━━━━━ Supplied data ━━━━━

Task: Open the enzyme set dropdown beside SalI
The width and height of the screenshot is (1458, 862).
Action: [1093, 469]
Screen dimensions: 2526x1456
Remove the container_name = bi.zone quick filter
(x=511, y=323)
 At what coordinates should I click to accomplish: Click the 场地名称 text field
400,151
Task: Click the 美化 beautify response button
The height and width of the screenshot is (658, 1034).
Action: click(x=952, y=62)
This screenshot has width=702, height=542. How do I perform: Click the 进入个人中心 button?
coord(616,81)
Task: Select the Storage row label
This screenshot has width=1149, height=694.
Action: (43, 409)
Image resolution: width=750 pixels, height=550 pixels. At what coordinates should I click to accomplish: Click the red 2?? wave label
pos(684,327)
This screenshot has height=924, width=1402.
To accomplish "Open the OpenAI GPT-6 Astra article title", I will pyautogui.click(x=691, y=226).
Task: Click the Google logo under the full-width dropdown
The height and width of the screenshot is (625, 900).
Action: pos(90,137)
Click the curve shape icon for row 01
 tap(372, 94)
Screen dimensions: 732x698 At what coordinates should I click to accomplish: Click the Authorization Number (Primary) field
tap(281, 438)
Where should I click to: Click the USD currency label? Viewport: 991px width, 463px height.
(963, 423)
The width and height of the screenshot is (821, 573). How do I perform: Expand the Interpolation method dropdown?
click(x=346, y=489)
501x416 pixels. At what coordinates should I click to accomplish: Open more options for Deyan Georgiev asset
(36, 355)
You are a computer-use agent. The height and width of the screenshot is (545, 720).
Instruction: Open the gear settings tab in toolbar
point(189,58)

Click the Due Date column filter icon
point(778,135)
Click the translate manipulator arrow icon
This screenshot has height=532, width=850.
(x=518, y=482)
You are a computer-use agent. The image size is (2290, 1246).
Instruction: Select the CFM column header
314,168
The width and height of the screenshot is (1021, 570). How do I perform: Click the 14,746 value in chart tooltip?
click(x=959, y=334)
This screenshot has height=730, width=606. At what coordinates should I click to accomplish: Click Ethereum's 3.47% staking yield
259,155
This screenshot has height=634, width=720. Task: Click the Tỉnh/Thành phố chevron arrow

━━━━━

• [Assignment] Nothing may be omitted; retype every record exactly.

• [Response area]
Task: Open the enzyme set dropdown beside SalI
The width and height of the screenshot is (1458, 862).
Action: [1093, 469]
Screen dimensions: 2526x1456
Remove the container_name = bi.zone quick filter
(x=511, y=323)
 At what coordinates should I click to accomplish: Click the 场地名称 text field
400,151
Task: Click the 美化 beautify response button
The height and width of the screenshot is (658, 1034).
Action: click(x=952, y=62)
This screenshot has width=702, height=542. How do I perform: Click the 进入个人中心 button?
coord(616,81)
Task: Select the Storage row label
This screenshot has width=1149, height=694.
Action: (43, 409)
Image resolution: width=750 pixels, height=550 pixels. At what coordinates should I click to accomplish: Click the red 2?? wave label
pos(684,327)
This screenshot has height=924, width=1402.
To accomplish "Open the OpenAI GPT-6 Astra article title", I will pyautogui.click(x=691, y=226).
Task: Click the Google logo under the full-width dropdown
The height and width of the screenshot is (625, 900).
Action: pos(90,137)
Click the curve shape icon for row 01
 tap(372, 94)
Screen dimensions: 732x698 At what coordinates should I click to accomplish: Click the Authorization Number (Primary) field
tap(281, 438)
Where should I click to: Click the USD currency label? Viewport: 991px width, 463px height.
(963, 423)
The width and height of the screenshot is (821, 573). How do I perform: Expand the Interpolation method dropdown?
click(x=346, y=489)
501x416 pixels. At what coordinates should I click to accomplish: Open more options for Deyan Georgiev asset
(36, 355)
You are a computer-use agent. The height and width of the screenshot is (545, 720).
Instruction: Open the gear settings tab in toolbar
point(189,58)

Click the Due Date column filter icon
point(778,135)
Click the translate manipulator arrow icon
This screenshot has height=532, width=850.
(x=518, y=482)
You are a computer-use agent. The image size is (2290, 1246).
Instruction: Select the CFM column header
314,168
The width and height of the screenshot is (1021, 570). How do I perform: Click the 14,746 value in chart tooltip?
click(x=959, y=334)
This screenshot has height=730, width=606. At what coordinates should I click to accomplish: Click Ethereum's 3.47% staking yield
259,155
This screenshot has height=634, width=720. Task: Click the Tỉnh/Thành phố chevron arrow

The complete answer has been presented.